* **Problem statement**
Return the text below on divorce financial mistakes word for word, in full.
++++ Text excerpt
There are lot of traps to avoid in divorce. Some can be simple things, like not having enough information, and some can be complex like knowing the right approach to use. The following are five major financial mistakes, which can be easily avoided.
  1. Being In The Dark About Family Finances

If your spouse has handled all the financial matters in the family, it leaves you in the dark about all of your family assets, income, and debt. This could make it difficult for you to gather the funds you will need to move out. It also makes it easier for your spouse to hide assets or debts.

Solution: If you are thinking of leaving your common law relationship or marriage, get copies of past tax returns, house appraisals, bank and credit card statements, pension information etc. Check for any unusual activity, such as large withdrawals or transfers. Make a list off all the assets and debts you may have and their value at the time of separation.

You should also plan for at least three months living expenses post separation. In divorce, it normally takes about three months to start working out the finances.

  1. Not Getting Professional Help Soon Enough

In divorce, many people worry about the cost of lawyers and the courts. This makes sense, as separation is stressful and expensive.  However, many people wait too long to get professional help, and make bad decisions early on, which hurts them in the long run.

Solution: Try a process which is designed to reduce conflict, like mediation.

Mediation is a decision making process that uses a neutral third-party mediator to meet with both parties and negotiate a settlement. Usually the Mediator is an experienced family lawyer trained in mediation.
++++++++
++++ Recorded data
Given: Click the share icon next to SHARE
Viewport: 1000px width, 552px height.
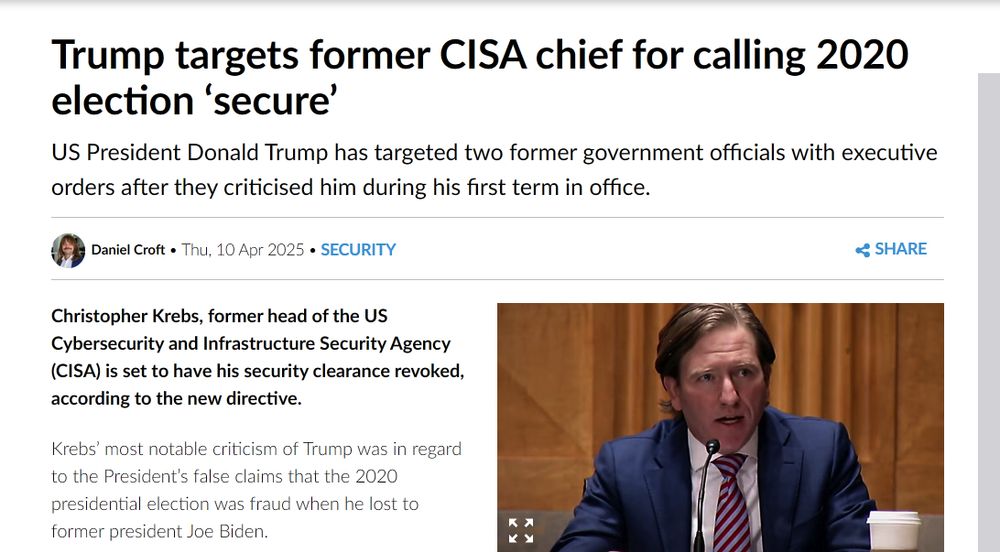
++++++++
* **Final answer**
There are lot of traps to avoid in divorce. Some can be simple things, like not having enough information, and some can be complex like knowing the right approach to use. The following are five major financial mistakes, which can be easily avoided.
  1. Being In The Dark About Family Finances

If your spouse has handled all the financial matters in the family, it leaves you in the dark about all of your family assets, income, and debt. This could make it difficult for you to gather the funds you will need to move out. It also makes it easier for your spouse to hide assets or debts.

Solution: If you are thinking of leaving your common law relationship or marriage, get copies of past tax returns, house appraisals, bank and credit card statements, pension information etc. Check for any unusual activity, such as large withdrawals or transfers. Make a list off all the assets and debts you may have and their value at the time of separation.

You should also plan for at least three months living expenses post separation. In divorce, it normally takes about three months to start working out the finances.

  1. Not Getting Professional Help Soon Enough

In divorce, many people worry about the cost of lawyers and the courts. This makes sense, as separation is stressful and expensive.  However, many people wait too long to get professional help, and make bad decisions early on, which hurts them in the long run.

Solution: Try a process which is designed to reduce conflict, like mediation.

Mediation is a decision making process that uses a neutral third-party mediator to meet with both parties and negotiate a settlement. Usually the Mediator is an experienced family lawyer trained in mediation.